_TASK INSTRUCTIONS:_
Retype the entries below exactly, and keep every picture out of your version.

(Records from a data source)
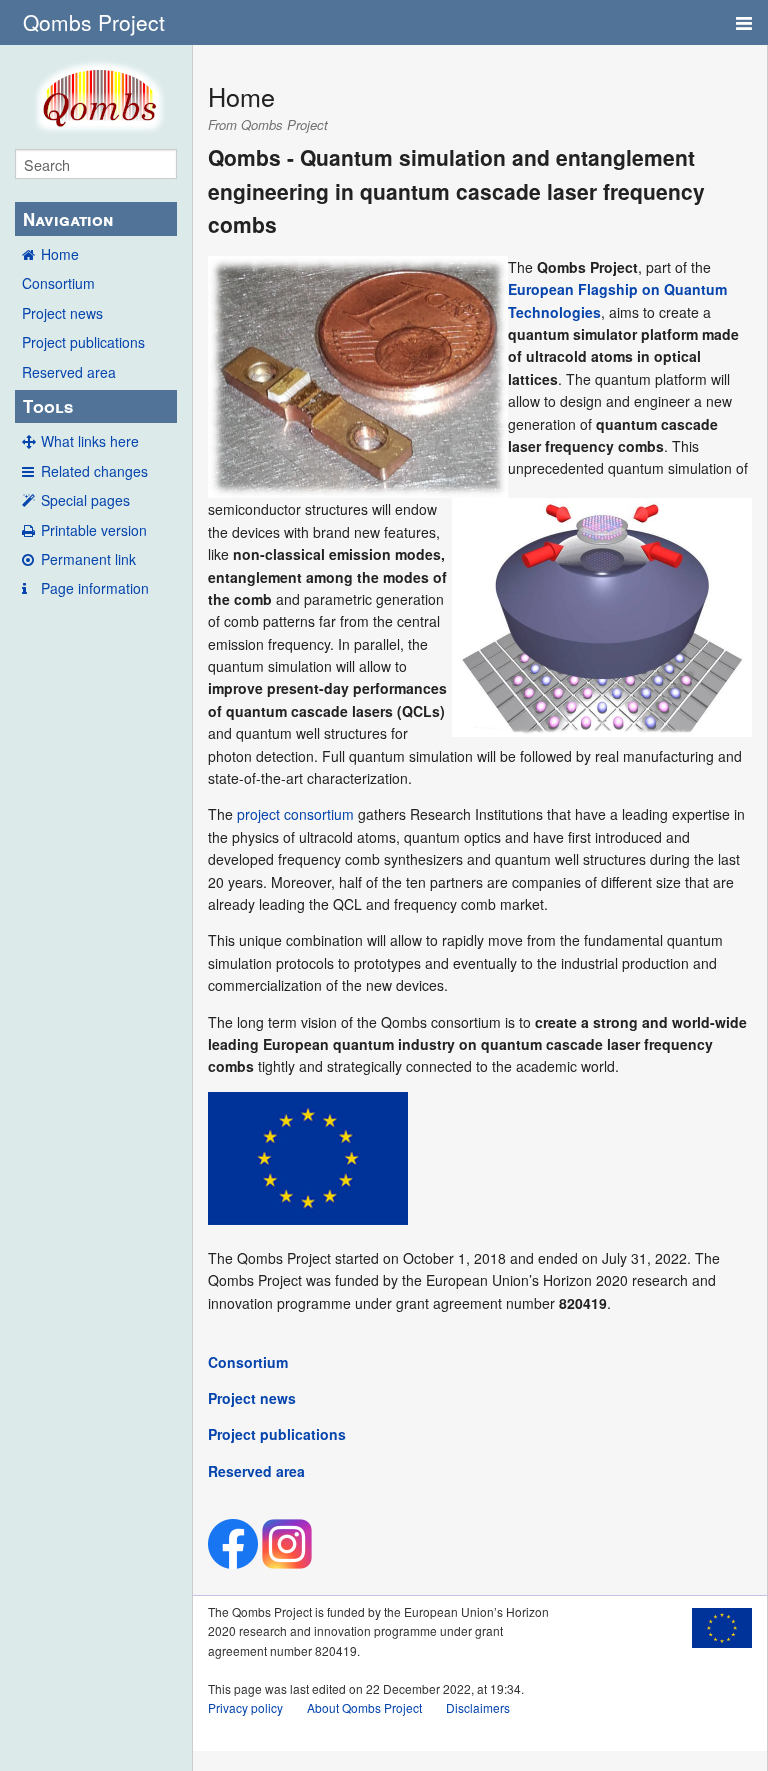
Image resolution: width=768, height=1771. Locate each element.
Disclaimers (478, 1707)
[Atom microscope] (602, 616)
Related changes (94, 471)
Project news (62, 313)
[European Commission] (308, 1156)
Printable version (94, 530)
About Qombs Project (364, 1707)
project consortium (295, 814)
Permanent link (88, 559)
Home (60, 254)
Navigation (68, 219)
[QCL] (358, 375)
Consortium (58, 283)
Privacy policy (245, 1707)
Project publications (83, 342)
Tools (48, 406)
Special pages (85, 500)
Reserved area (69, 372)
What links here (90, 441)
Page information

_ANSWER SPACE:_
Image resolution: width=768, height=1771. Locate each element.
Disclaimers (478, 1707)
[Atom microscope] (602, 616)
Related changes (94, 471)
Project news (62, 313)
[European Commission] (308, 1156)
Printable version (94, 530)
About Qombs Project (364, 1707)
project consortium (295, 814)
Permanent link (88, 559)
Home (60, 254)
Navigation (68, 219)
[QCL] (358, 375)
Consortium (58, 283)
Privacy policy (245, 1707)
Project publications (83, 342)
Tools (48, 406)
Special pages (85, 500)
Reserved area (69, 372)
What links here (90, 441)
Page information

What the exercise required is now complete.